The exhibition begins with a reference to the siege of Awadh by the East India Company in the mid-19th century, and the consequent uprooting of Nawab Wajid Ali Shah, who was displaced by the British from his native land to Calcutta, the then seat of colonial administration in India. The incident of the Nawab’s relocation to an area on the banks of the Hooghly, later known as Metiaburj (Tower of Mud), is interwoven with another set of stories about the struggle for survival and hardship in the Sunderbans, leading to extinction and destruction of species and spaces at another end of the river. The second important motif that appears in the show is the banyan tree, that stands on the bank of the Hooghly opposite the Nawab’s ‘tower of mud.’ It holds within it two centuries of history, and as imagined by the artist, becomes a symbol of an era of “post truth.”

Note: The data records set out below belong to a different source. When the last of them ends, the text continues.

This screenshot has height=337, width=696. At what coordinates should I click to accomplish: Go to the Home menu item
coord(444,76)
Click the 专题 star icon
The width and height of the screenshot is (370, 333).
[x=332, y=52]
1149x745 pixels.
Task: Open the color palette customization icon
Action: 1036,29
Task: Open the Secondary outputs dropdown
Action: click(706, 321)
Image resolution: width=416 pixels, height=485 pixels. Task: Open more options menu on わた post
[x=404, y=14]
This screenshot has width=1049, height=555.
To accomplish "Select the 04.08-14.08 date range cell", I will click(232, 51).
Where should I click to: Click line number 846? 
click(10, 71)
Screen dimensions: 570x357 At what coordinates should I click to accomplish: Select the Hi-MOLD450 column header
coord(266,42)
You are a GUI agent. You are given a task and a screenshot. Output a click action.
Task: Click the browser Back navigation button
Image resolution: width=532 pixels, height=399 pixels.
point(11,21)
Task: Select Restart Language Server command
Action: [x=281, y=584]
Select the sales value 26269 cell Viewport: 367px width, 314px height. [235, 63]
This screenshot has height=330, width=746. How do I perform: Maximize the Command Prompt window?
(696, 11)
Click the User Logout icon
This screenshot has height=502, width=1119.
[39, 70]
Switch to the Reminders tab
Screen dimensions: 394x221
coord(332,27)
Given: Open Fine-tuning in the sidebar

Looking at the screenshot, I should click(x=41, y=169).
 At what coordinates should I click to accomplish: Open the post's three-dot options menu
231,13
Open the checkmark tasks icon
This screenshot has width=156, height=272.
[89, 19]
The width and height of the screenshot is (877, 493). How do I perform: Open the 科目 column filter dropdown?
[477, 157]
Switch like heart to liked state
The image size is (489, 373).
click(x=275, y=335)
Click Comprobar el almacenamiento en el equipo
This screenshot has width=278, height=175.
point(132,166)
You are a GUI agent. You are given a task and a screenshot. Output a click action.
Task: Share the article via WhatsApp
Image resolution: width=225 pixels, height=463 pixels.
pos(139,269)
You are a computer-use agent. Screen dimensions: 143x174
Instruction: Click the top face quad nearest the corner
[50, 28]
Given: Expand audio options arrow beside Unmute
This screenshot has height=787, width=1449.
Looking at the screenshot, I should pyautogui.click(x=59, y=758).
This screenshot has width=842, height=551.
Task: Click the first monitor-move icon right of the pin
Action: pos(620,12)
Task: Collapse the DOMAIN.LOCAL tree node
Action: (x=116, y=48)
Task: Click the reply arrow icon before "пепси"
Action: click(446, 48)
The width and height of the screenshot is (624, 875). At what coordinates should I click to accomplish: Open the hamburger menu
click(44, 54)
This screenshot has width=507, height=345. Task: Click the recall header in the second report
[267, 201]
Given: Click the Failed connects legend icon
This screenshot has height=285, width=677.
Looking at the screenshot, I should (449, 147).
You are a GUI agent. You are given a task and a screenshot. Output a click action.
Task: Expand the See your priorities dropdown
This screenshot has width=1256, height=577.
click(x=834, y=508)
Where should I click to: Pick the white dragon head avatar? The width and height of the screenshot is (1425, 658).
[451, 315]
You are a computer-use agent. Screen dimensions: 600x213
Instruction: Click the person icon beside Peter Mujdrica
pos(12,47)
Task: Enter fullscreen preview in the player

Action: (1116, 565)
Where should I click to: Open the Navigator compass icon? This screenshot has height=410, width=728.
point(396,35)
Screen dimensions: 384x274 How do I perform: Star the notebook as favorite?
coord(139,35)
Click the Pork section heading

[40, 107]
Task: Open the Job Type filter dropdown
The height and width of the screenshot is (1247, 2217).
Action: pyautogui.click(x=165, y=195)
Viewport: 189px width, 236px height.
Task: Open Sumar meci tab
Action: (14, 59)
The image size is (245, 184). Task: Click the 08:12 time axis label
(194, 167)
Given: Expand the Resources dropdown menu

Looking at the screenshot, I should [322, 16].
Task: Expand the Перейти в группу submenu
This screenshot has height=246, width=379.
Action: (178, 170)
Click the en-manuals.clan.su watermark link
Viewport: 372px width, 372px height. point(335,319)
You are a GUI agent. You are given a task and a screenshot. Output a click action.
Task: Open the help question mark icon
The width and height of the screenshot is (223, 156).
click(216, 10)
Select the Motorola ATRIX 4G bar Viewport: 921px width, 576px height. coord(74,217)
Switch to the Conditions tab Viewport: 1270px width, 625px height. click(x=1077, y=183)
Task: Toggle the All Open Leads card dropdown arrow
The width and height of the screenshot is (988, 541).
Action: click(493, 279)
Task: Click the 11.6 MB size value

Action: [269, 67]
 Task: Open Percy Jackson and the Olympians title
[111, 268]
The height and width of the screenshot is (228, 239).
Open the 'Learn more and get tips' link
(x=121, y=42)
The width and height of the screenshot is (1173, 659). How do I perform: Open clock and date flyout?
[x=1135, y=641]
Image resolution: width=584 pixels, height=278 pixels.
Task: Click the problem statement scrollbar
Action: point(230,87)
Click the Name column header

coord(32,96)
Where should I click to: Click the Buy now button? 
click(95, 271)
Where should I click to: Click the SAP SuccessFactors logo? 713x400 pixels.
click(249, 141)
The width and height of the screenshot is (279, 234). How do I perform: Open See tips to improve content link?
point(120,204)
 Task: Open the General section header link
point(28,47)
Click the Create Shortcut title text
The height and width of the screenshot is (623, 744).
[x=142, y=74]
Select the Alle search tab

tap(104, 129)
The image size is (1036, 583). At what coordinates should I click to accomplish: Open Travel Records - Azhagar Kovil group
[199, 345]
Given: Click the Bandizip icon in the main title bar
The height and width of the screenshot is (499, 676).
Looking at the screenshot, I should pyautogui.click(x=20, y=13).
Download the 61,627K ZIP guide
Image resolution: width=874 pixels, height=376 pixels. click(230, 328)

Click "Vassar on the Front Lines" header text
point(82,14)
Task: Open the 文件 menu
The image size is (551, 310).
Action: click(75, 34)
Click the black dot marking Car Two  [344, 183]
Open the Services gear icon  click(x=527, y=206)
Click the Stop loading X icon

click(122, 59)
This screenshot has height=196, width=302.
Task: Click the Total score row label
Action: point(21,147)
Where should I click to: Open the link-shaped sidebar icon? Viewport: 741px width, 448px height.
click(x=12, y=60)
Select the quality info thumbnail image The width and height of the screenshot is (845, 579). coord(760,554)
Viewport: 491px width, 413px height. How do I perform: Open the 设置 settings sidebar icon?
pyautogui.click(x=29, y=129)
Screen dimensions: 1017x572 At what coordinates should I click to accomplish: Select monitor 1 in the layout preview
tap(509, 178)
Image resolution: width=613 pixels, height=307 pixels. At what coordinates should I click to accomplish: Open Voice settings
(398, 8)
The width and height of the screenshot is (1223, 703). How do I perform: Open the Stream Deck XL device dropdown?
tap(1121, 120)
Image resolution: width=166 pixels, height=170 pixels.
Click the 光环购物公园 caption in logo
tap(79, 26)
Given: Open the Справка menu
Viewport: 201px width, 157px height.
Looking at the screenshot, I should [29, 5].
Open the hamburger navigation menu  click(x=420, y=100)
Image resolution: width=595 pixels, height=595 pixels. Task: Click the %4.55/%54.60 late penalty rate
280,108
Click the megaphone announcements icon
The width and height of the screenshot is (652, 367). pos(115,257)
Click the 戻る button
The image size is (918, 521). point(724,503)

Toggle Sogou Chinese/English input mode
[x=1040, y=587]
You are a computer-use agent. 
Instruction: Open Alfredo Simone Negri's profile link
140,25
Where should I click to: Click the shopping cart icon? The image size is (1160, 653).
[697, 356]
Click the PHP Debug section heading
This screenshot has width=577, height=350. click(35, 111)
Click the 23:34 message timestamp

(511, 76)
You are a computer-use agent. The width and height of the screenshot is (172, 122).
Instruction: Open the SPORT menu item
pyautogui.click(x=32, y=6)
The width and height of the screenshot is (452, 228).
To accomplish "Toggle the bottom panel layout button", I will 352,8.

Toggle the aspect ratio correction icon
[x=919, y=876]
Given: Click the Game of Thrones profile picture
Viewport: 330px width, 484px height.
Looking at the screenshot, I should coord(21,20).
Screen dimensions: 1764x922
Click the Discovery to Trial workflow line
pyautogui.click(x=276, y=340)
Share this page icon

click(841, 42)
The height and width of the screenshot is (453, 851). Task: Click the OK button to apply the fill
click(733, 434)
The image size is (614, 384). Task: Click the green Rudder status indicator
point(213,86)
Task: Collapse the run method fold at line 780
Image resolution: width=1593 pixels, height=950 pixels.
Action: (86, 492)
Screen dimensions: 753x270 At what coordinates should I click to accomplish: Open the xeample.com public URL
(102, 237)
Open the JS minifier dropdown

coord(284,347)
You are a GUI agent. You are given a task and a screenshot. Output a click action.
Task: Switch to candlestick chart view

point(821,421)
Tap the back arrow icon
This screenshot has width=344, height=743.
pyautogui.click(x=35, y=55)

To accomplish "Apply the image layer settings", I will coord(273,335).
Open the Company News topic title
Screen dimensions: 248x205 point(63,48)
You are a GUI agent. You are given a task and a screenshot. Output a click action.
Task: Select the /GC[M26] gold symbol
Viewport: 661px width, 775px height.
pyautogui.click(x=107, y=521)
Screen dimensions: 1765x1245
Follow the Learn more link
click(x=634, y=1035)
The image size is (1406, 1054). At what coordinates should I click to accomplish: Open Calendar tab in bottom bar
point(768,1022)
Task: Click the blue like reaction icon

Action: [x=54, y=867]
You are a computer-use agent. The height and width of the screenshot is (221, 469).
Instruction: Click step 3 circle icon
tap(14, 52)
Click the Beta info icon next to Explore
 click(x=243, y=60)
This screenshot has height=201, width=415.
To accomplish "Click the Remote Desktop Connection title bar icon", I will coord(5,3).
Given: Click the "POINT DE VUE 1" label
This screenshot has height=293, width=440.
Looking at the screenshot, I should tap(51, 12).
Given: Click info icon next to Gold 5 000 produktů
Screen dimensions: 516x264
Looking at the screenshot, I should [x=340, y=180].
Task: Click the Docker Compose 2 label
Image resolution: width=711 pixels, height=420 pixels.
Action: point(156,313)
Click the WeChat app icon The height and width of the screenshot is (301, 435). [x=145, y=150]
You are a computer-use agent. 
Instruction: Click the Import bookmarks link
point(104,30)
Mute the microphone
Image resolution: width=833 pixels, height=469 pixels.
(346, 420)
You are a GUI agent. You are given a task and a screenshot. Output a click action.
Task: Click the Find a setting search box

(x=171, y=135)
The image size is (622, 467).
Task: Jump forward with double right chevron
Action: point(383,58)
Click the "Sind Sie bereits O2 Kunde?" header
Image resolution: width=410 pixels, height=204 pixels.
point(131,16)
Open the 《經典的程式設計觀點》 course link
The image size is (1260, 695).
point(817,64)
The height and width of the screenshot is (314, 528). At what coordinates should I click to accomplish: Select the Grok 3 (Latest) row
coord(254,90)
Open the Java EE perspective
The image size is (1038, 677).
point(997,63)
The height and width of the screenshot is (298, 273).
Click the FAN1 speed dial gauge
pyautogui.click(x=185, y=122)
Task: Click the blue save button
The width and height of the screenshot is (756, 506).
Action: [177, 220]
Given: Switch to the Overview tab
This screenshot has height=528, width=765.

In fabricating the show’s design, Sengupta has intermingled reality in the form of historical narration and fiction based on first-hand experiences of diverse geographical sites. The layout of the exhibition overlaps with the idea of the “forest” that she has experienced in far off continents, and of the “jungle” in India. It is like a menagerie of the mind, which also becomes a metaphor for the much talked about menagerie Wajid Ali Shah once had. Elements of “unrest,” as undercurrents of anxieties, emerge in certain works through an irrational juxtaposition, wherein animals belonging to different geographical and climatic conditions are brought in to build a sense of the theatre of the absurd. The artist creates her body of works around this surrealistic space of the menagerie, that conjures up the idea of exotica. The complex linking of fragments of layered history associated with the land by the river requires a careful reading, to get a feel of the context complimenting the visuals in the show.

The exhibition acquires its cohesive nature with the artist’s selection of materials. Sengupta has long been interested in textiles and their colonial histories. In these works, she consciously chooses the delicacy and refinement represented by Lucknow chikankari, and used textiles like muslin and batik, indicating a passage of time. This adds a new dimension to the archival texture of the presentation. Sengupta is academically trained as a conventional printmaker, yet has extended the boundaries of her practice and diversified. The use of different kinds of materials and modes of production adds richness to her works. The displays at the show included two-dimensional framed visuals, sculptural reliefs with compressed cotton fibres, pages of an artist’s book containing lino-cut black and white prints, and animated moving images, intermingling among themselves to form a composite whole. The use of back-lit muted light, percolating beneath the networks of the visuals, also compliment the idea of the “dawn and dusk,” that Sengupta refers to as the “dreams of the delta.”


Adip Dutta is an artist and academic based in Kolkata.